Yes. Of course, it’s a little different too in some of the things. You live in the real world if you’re studying radio propagation, because it’s always in conflict with nature. When you get into solid-state or some of these kinds of things, then your universe is more confined and controllable. You’ve got a little bit more control unless somebody spits into the integrated circuit like half of TI. Like the trouble TI is in with integrated circuit failures in the IBM systems, and the NASA failures, and all that kind of stuff.

McMahon:

No, I haven’t seen that.

Rambo:

Well, it turns out that, as near as they can find out, the problem resulted from a lack of cleanliness in the manufacturing of these integrated circuits. Their quality control should have caught it, but it didn’t. But anyway, that’s one of those kinds of things where nature even steps into that environment.

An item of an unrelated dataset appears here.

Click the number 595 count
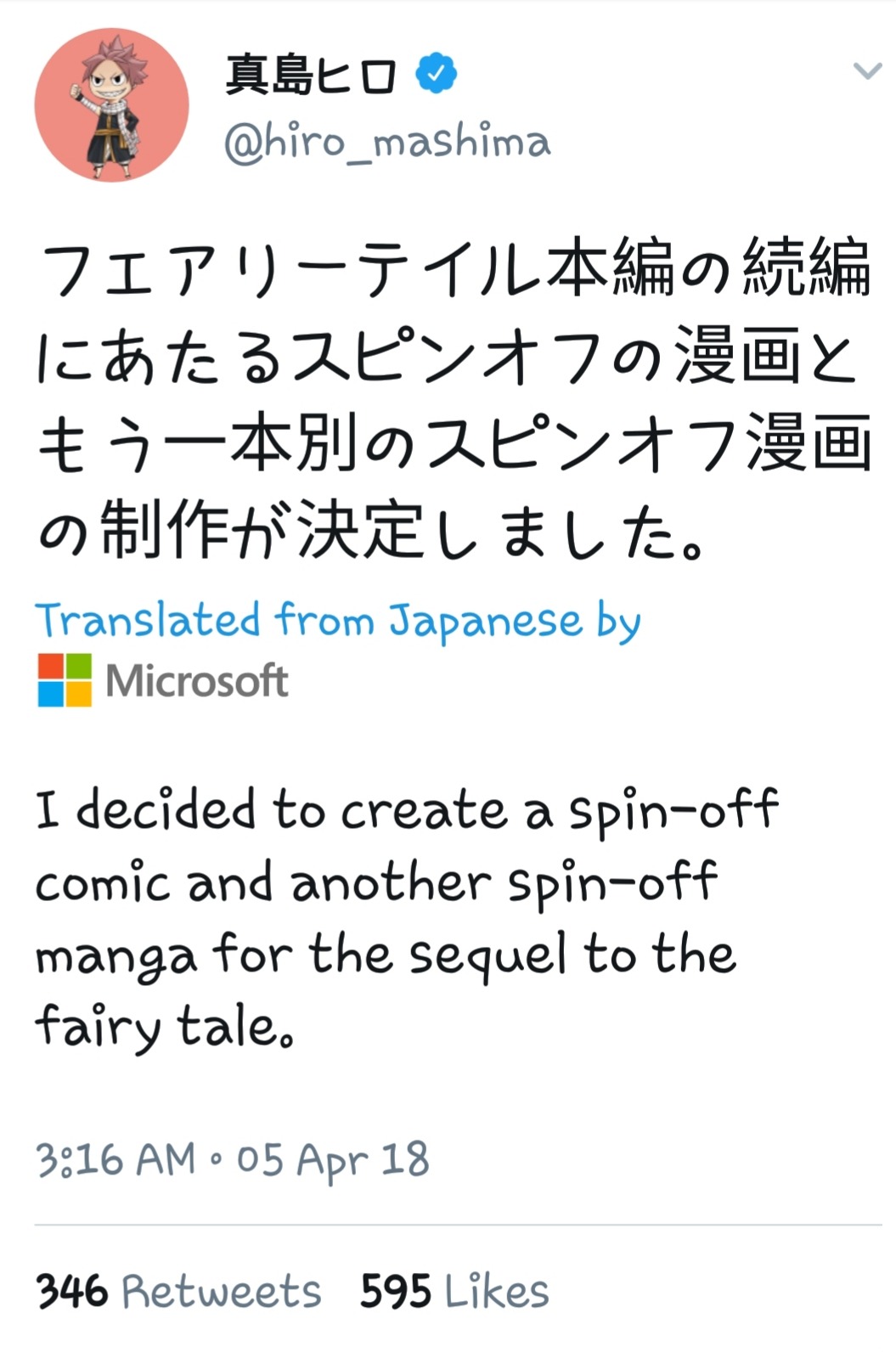Screen dimensions: 896x1352 (x=395, y=1292)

Military Connection and Appropriateness of Work

Rambo:

The questioners were the very first ones to ask these questions. Apparently, believing or anticipating that only they had ever thought about such things as: is the work you’re doing appropriate? Are the relationships you have appropriate? This was not to me a foreign thought at all, to ask that question.

McMahon:

Was it asked very often?

Rambo:

I mean to ask yourself that question. The idea that the engineers never asked themselves that question, I found somewhat naive.

McMahon:

Did you ask it amongst yourselves ever? Would there be coffee table talk about that?

Rambo:

Oh yes, there were people who left the engineering profession at Stanford.

McMahon:

It is true, in a sense, that electrical engineering, and electronics engineering, has been uniquely a partner in post-World War II development. That’s very revolutionary. You were a part of it, the huge military involvement. It’s governmental expenditures, but a big hunk of that is military expenditures, and that was new. It wasn’t so before 1940. It took engineers and scientists and civilians to convince the military — that’s why Bush wanted the OSRD to be outside the military. Because the old Navy boys liked what they had. I couldn’t explain the profession after WWII without talking about that. That’s another reason I went into the RRL, to talk about this “new world of electronics engineering” that wasn’t there before. Before I couldn’t talk about the old engineering profession without talking about the power industry and RCA. That defines the context in which you work.

Rambo:

In 1938, to reinforce what you’re saying, times were hard. As I remember, there were two companies that came in recruiting students. One was General Electric and the other was Westinghouse. They were looking for students for their so-called test course; where you go back to Schenectady, or East Pittsburgh, and spend two years going through the various departments. They were offering $100, or $115 a month for that, and we all went to interview for that.

McMahon:

That’s also good money, isn’t that?

Rambo:

For those days, $100, $115 a month, that was more than I made at the radio station.